A man convicted of kidnapping and raping a 16-year-old girl before dousing her with petrol and burying her alive has been executed in the US.
Orlando Hall was the eighth person executed by the government this year since the Trump administration reinstated capital punishment at the federal level this summer, following a nearly two-decade hiatus.
He was pronounced dead at 11.47pm local time (4.37am UK time) after being given a lethal injection of barbiturate pentobarbital at the federal prison complex in Terre Haute, Indiana.
In his final words, the 49-year-old thanked those who supported him and sought to reassure them, saying: “I’m okay.”
After a statement was read recounting his crimes, Hall took one last opportunity to look to his supporters and say: “Take care of yourselves.

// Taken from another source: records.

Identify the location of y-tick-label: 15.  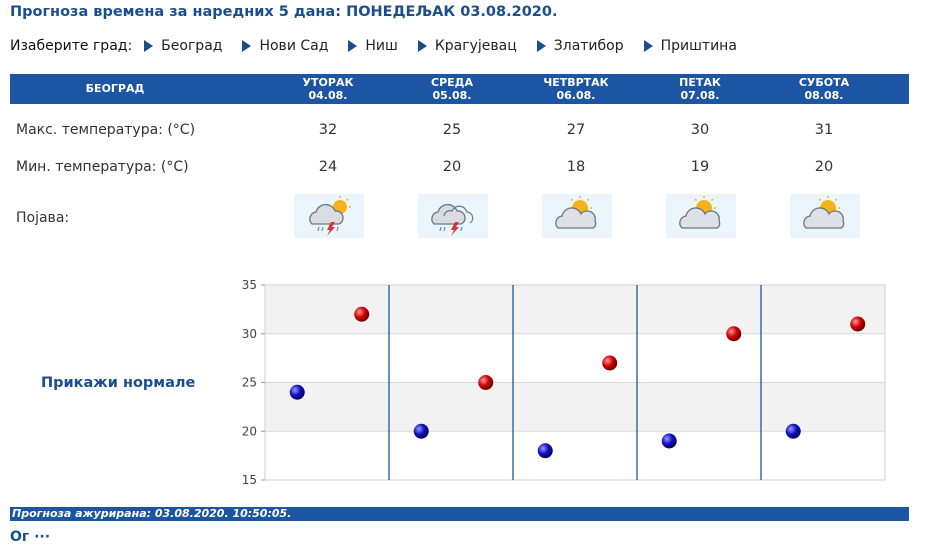
(250, 480).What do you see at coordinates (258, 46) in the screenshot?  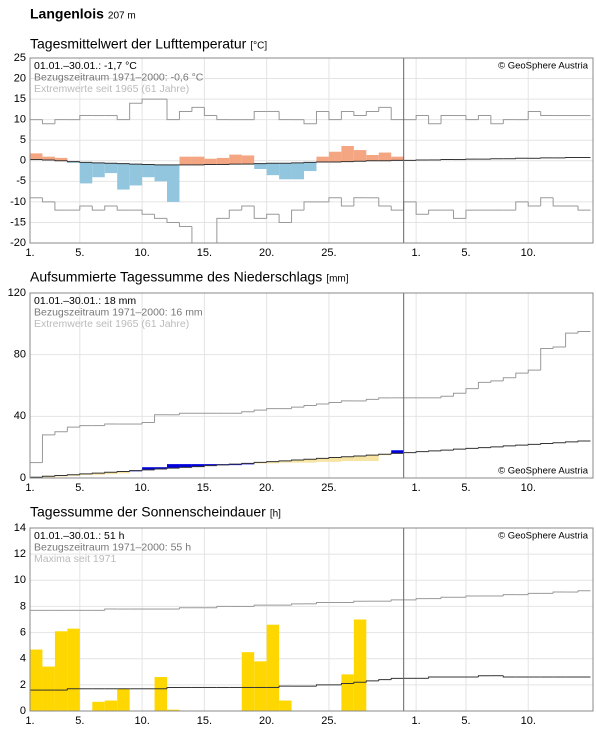 I see `chart-unit: [°C]` at bounding box center [258, 46].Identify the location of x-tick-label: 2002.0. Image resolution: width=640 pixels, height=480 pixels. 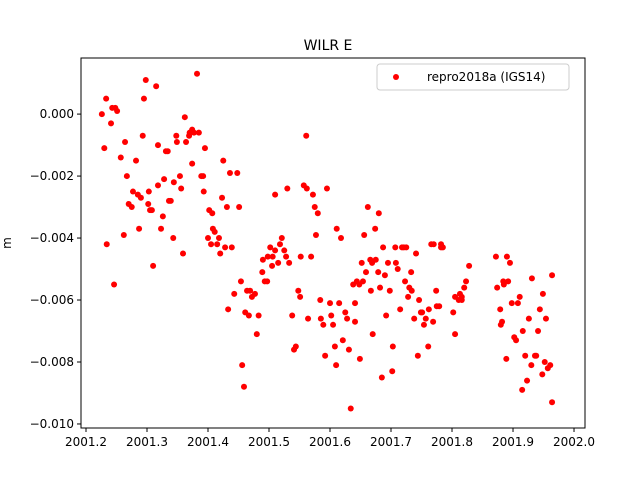
(574, 442). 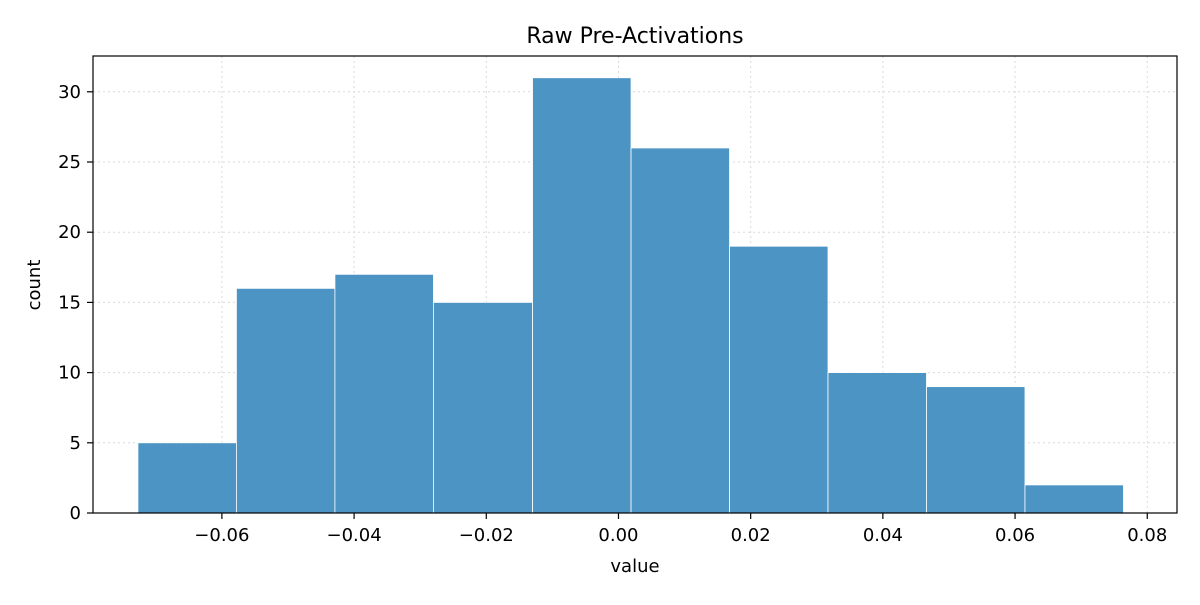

Tell my kids I love them.”
The late-night execution came after the Supreme Court denied last-minute legal challenges from Hall’s attorneys, who had argued that racial bias played a role in his sentencing and also raised concerns about the execution protocol and other constitutional issues.
Hall was the second black man to be executed by lethal injection on federal death row in recent months.
He was convicted by an all-white jury for his role in the 1994 abduction, murder and rape of 16-year-old Lisa Rene – the sister of two Texas drug dealers Hall thought had stolen money from him.
The National Association for the Advancement of Colored People (NAACP) legal defence and educational fund, which filed an amicus brief on Hall’s behalf, argued there was evidence that prosecutors had improperly failed to include black people in the jury based on racial motivations.
Out of the 56 people on federal death row, 26 people are black (46%) and 22 people (39%) are white – despite African-Americans compromising only 13% of the US population.
Federal court documents said Hall was a cannabis trafficker in Pine Bluff, Arkansas, who would sometimes buy his drugs in the Dallas area.
He arrived in Dallas on September 24, 1994, met two men at a car wash and gave them $4,700 (£3,541) with the expectation they would return later with the cannabis.
The two men were Rene’s brothers.
Instead, the men claimed their car and the money were stolen in a robbery.
Hall and accomplices decided they were lying and were able to track down the address of the brothers’ apartment in Arlington, Texas.
When Hall and three other men arrived at the apartment, the brothers were not there, but Lisa Rene was home, alone.
The teenager was kidnapped, driven back to a motel room in Arkansas where she was tied up, raped, beaten up with a shovel, doused with petrol and buried alive.
After Hall’s execution Lisa’s sister, Pearl Rene, said her family had reached “the end of a very long and painful chapter in our lives.
“The execution of Orlando Hall will never stop the suffering we continue to endure,” she said.
“Please pray for our family as well as his.”
US Attorney General William Bar ended a 17-year hiatus of federal executions in July, after announcing the prison systems were switching to a new method for using lethal injections.
Before Donald Trump‘s government resumed federal executions, only three inmates had been executed in the previous 56 years.
Two others prisoners are due to be executed in December, including Lisa M Montgomery, the only woman on federal death row.
Another death-row inmate, Brandon Bernard, is set to be executed on December 10, and has asked the court to delay his date. He was convicted of killing two youth ministers on a military reservation in 1999.
It remains unclear whether the president-elect Joe Biden will continue the practice when he takes office.